It allows us to deepen our understanding of society by straying away from biased interpretations that consider the male point of view as being universally applicable in all contexts and thus distort any resulting theoretical constructs or empirical analyses.
It sparks critical thought and equips students with new tools for identifying gender stereotypes, norms and roles. Likewise, it encourages them to question the social constructs governing society and to develop competencies to overcome blindspots gender perspective that they can apply in their personal and professional lives.
It does away with androcentrism to highlight the situation women are in and dismantles explanations of gender differences that are tainted by stereotypes that have been seen over and over again.

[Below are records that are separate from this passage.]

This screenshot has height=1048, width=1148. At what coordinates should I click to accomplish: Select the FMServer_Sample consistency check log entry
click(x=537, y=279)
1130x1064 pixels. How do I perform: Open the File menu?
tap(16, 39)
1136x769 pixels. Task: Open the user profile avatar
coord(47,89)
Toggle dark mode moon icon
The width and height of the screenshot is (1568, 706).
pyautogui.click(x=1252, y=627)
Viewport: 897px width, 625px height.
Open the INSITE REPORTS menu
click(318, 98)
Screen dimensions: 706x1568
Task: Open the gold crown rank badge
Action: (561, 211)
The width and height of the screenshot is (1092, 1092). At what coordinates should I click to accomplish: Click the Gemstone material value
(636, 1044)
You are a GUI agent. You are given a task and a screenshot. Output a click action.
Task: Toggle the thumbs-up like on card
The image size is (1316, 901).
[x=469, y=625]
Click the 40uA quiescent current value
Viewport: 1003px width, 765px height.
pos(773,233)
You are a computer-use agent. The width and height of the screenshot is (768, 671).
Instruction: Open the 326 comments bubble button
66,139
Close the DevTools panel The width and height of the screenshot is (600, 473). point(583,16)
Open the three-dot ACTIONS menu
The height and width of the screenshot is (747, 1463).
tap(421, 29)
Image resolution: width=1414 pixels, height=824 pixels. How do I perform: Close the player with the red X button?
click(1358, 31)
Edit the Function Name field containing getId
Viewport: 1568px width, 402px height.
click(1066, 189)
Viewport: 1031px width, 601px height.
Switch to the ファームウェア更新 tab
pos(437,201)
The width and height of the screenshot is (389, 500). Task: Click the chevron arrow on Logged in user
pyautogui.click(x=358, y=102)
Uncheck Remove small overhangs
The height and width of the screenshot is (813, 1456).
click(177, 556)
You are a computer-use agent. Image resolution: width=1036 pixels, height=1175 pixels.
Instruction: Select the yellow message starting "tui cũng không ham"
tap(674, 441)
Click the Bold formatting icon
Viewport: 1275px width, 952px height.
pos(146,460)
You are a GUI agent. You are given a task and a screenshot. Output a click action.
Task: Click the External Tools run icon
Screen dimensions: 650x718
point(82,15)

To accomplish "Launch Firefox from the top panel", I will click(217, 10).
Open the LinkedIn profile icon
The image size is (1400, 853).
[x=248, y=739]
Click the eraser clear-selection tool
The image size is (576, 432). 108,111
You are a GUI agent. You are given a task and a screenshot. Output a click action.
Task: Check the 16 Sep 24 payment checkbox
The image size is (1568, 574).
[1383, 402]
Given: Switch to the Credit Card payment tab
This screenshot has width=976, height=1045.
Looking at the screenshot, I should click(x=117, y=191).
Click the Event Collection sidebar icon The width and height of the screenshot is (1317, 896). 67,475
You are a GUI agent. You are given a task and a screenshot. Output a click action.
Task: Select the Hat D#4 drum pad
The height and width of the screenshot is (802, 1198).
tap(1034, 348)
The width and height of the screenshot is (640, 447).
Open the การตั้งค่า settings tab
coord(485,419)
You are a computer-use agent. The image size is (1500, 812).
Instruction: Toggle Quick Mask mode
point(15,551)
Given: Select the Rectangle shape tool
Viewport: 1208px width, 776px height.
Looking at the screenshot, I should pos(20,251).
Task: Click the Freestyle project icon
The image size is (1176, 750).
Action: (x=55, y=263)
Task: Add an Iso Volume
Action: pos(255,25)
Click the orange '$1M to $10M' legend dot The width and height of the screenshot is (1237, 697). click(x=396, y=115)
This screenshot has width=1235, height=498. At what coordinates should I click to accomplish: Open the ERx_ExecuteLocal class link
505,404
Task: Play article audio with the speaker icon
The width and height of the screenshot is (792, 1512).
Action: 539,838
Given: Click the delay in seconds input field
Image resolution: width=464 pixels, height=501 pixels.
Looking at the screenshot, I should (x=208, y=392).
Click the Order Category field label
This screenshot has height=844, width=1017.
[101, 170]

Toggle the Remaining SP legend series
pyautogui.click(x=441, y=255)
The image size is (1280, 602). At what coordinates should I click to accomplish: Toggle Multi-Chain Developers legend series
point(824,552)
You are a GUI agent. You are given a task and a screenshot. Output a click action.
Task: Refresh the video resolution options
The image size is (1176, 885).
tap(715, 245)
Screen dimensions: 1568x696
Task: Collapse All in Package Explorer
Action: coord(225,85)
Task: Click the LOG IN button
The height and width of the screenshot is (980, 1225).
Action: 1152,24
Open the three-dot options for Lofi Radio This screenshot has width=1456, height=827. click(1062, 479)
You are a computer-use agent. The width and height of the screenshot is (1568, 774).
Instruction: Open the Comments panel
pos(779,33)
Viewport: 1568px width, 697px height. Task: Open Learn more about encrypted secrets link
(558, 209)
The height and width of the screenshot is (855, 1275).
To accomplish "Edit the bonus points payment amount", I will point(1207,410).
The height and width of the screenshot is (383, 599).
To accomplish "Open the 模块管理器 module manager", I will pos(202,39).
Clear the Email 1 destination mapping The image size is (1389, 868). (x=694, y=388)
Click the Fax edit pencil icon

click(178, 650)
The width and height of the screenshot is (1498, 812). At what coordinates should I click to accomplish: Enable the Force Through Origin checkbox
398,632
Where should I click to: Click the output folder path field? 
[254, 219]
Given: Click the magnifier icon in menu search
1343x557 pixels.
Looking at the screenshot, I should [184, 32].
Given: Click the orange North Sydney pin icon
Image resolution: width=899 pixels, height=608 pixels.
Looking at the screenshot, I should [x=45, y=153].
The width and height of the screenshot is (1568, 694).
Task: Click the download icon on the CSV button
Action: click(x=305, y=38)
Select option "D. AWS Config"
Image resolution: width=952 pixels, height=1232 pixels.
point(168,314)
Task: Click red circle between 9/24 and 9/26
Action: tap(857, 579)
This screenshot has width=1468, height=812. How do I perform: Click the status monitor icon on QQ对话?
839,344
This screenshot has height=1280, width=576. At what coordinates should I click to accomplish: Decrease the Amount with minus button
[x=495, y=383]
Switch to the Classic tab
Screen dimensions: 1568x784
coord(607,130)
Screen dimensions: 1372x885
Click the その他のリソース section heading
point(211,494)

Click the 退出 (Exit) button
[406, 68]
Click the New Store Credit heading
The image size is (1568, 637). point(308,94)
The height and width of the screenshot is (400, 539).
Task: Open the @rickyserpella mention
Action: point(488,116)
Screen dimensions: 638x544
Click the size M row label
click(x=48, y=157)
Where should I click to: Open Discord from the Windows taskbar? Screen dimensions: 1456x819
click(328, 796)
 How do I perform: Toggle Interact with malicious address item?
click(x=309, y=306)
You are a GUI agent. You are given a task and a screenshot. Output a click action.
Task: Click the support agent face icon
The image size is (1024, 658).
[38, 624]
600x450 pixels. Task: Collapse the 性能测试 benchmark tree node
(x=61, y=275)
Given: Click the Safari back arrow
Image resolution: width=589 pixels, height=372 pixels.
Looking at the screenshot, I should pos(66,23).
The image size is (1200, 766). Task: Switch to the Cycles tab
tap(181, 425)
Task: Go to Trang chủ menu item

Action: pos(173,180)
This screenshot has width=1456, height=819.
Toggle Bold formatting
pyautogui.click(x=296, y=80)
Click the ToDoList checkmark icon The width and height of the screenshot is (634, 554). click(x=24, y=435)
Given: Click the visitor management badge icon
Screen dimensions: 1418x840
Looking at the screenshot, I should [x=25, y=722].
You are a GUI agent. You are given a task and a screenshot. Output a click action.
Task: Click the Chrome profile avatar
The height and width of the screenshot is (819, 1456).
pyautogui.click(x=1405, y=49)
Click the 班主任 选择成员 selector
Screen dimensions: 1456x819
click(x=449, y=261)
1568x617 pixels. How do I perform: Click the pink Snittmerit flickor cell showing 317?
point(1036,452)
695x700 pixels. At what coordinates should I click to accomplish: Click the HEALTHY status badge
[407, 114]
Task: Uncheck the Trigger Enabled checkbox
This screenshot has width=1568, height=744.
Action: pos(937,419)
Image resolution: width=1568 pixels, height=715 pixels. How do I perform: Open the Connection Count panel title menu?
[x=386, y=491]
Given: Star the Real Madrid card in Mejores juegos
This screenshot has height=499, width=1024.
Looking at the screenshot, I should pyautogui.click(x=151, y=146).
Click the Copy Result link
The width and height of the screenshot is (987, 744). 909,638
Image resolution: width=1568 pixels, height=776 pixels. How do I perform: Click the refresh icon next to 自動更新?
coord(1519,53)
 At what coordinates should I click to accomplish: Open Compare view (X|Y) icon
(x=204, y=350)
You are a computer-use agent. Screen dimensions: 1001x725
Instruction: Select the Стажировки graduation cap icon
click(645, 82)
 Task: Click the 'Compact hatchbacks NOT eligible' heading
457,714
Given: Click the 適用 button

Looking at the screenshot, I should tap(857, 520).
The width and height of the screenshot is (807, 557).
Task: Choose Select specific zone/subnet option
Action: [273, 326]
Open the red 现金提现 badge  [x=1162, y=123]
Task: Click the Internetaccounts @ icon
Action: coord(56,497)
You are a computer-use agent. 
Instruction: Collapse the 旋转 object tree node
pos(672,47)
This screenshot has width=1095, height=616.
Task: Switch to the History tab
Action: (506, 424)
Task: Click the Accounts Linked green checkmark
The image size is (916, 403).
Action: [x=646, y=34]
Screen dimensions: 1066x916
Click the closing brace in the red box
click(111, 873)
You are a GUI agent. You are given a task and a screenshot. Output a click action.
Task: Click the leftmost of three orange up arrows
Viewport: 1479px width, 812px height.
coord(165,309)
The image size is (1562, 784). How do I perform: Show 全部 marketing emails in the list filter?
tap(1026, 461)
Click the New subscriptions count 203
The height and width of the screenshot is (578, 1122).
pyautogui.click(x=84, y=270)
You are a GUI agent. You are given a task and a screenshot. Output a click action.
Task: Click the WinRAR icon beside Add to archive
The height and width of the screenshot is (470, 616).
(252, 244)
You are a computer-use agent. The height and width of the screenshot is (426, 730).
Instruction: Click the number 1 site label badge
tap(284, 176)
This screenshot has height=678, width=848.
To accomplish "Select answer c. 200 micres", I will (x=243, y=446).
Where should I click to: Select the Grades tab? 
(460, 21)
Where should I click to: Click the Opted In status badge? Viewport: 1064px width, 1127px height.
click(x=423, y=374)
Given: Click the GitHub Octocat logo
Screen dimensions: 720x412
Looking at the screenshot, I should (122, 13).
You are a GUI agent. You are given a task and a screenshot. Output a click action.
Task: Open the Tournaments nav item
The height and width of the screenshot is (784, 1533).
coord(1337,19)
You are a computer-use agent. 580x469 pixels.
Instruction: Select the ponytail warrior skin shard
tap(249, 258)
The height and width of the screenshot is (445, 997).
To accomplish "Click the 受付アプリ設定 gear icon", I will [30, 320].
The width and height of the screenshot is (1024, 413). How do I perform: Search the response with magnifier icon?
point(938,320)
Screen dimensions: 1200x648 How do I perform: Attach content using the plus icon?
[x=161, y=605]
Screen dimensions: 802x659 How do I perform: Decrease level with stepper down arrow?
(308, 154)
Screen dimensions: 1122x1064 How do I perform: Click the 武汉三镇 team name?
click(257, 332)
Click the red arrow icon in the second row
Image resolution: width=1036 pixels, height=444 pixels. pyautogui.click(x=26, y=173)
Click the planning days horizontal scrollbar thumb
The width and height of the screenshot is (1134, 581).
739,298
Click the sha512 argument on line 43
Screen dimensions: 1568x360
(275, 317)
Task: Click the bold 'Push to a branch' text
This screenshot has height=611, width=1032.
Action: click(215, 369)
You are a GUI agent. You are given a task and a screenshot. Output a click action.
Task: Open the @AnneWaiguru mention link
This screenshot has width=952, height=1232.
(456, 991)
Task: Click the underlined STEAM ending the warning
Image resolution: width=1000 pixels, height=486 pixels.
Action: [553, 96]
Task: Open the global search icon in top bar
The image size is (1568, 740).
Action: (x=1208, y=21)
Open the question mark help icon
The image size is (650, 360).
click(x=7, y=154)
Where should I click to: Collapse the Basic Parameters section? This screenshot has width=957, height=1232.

It also helps by increasing the amount of women-led research being cited in teaching guides, thereby highlighting women leaders in academia.
It sparks insightful questions related to the learning environment, such as classroom interactions (for example, differences in the frequency of interventions made my male and female students), professor-student relationship dynamics and language use.
TEACHING METHODOLOGY AND ASSESSMENT
It impels teachers to pay attention to any differences between the learning outcomes of their female and male students and to question whether they may have something to do with their teaching and assessment methodologies, thus opening the door to new, innovative models.
This lets us reflect on the professional and organizational culture of the discipline itself. The number of female and male students and teaching staff on programmes is a sign not only of gender differences in access to the programmes, but also of the discipline's historical construction based on social roles and stereotypes.